> [Written task] Reproduce the items below verbatim, from the line with "You are a computer-use agent. Screen" up to and including the line with "point(1160,747)", and give nothing else.

— start Stored rows —

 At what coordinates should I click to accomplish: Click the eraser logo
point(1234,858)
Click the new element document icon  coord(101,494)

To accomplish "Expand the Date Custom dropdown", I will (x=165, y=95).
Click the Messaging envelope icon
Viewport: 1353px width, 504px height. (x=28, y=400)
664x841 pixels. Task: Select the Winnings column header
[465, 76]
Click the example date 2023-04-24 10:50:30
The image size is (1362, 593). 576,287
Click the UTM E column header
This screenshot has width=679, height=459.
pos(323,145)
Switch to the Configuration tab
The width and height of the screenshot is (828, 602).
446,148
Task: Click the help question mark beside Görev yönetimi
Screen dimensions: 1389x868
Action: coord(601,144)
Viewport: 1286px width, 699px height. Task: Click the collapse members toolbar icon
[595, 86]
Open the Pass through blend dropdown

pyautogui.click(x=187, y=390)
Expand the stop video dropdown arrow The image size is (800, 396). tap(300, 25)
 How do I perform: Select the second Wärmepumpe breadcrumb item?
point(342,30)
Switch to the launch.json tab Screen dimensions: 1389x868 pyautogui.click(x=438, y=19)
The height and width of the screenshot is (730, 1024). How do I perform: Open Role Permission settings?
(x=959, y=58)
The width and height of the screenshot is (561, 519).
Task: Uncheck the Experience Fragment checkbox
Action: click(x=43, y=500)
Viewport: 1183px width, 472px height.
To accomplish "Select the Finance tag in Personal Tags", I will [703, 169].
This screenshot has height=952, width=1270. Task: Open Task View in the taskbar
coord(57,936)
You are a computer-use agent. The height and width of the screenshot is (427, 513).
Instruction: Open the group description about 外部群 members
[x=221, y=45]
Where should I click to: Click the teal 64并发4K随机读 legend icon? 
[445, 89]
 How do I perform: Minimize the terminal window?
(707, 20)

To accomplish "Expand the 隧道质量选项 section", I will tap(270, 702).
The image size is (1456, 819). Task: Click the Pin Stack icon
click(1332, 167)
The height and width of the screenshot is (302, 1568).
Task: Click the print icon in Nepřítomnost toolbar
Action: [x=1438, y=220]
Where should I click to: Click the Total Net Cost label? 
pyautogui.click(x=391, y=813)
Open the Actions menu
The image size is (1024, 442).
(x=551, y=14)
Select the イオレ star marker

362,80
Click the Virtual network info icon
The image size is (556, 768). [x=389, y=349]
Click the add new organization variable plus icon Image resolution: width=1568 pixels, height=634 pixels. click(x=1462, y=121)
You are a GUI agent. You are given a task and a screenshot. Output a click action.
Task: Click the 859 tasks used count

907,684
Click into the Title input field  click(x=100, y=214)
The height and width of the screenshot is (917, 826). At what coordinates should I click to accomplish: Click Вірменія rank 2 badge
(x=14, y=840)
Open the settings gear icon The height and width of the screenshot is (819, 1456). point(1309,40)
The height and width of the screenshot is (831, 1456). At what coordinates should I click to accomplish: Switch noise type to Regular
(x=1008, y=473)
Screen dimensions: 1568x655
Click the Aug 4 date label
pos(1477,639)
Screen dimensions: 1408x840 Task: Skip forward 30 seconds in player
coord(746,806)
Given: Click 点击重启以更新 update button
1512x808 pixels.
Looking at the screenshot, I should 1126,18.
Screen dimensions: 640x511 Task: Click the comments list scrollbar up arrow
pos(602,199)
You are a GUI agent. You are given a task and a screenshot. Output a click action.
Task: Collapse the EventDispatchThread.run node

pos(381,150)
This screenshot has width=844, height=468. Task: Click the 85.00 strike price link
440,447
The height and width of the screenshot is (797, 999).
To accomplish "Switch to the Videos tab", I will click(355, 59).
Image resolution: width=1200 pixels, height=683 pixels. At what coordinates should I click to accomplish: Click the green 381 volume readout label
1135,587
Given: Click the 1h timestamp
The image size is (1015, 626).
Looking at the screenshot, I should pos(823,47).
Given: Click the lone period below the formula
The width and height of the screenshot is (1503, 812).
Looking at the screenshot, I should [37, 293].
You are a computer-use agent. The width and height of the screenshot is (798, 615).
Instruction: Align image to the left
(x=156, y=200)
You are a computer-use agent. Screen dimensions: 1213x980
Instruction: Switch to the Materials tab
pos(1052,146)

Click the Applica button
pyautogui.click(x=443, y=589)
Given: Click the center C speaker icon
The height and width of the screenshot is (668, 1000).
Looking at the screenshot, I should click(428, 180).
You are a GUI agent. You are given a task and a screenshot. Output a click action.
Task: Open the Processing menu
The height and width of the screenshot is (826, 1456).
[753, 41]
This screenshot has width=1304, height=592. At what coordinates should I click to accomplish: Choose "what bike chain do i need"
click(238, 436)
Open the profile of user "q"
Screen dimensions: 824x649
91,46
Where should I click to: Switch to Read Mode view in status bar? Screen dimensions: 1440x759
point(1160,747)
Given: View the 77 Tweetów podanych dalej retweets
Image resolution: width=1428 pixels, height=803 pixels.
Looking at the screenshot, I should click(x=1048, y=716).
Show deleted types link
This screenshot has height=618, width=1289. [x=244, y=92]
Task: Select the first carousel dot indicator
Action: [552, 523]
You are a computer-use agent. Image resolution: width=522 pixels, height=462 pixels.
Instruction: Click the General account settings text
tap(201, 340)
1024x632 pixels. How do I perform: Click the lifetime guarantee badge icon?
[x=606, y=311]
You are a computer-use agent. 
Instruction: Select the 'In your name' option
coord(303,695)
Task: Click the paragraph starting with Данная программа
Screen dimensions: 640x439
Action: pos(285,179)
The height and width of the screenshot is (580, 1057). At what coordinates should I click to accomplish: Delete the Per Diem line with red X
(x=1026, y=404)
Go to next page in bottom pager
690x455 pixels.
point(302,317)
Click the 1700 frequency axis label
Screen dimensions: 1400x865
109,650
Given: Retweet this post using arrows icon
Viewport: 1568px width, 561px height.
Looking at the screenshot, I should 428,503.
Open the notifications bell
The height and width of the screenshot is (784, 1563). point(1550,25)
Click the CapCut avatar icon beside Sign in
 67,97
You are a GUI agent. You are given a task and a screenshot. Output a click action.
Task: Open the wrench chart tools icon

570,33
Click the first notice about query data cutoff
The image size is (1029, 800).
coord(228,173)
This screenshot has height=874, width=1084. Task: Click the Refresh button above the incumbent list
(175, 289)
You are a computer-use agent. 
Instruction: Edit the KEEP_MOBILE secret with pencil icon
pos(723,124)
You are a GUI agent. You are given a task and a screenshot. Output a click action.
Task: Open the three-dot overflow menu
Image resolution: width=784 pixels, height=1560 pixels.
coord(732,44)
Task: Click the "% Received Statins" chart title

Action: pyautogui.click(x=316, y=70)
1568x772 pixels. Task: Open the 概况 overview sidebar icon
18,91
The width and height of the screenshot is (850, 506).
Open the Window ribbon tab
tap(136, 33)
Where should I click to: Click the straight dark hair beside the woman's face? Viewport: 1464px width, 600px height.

— end Stored rows —

> [Problem solution]
You are a computer-use agent. Screen dimensions: 1213x980
Instruction: Switch to the Materials tab
pos(1052,146)

Click the Applica button
pyautogui.click(x=443, y=589)
Given: Click the center C speaker icon
The height and width of the screenshot is (668, 1000).
Looking at the screenshot, I should click(428, 180).
You are a GUI agent. You are given a task and a screenshot. Output a click action.
Task: Open the Processing menu
The height and width of the screenshot is (826, 1456).
[753, 41]
This screenshot has width=1304, height=592. At what coordinates should I click to accomplish: Choose "what bike chain do i need"
click(238, 436)
Open the profile of user "q"
Screen dimensions: 824x649
91,46
Where should I click to: Switch to Read Mode view in status bar? Screen dimensions: 1440x759
point(1160,747)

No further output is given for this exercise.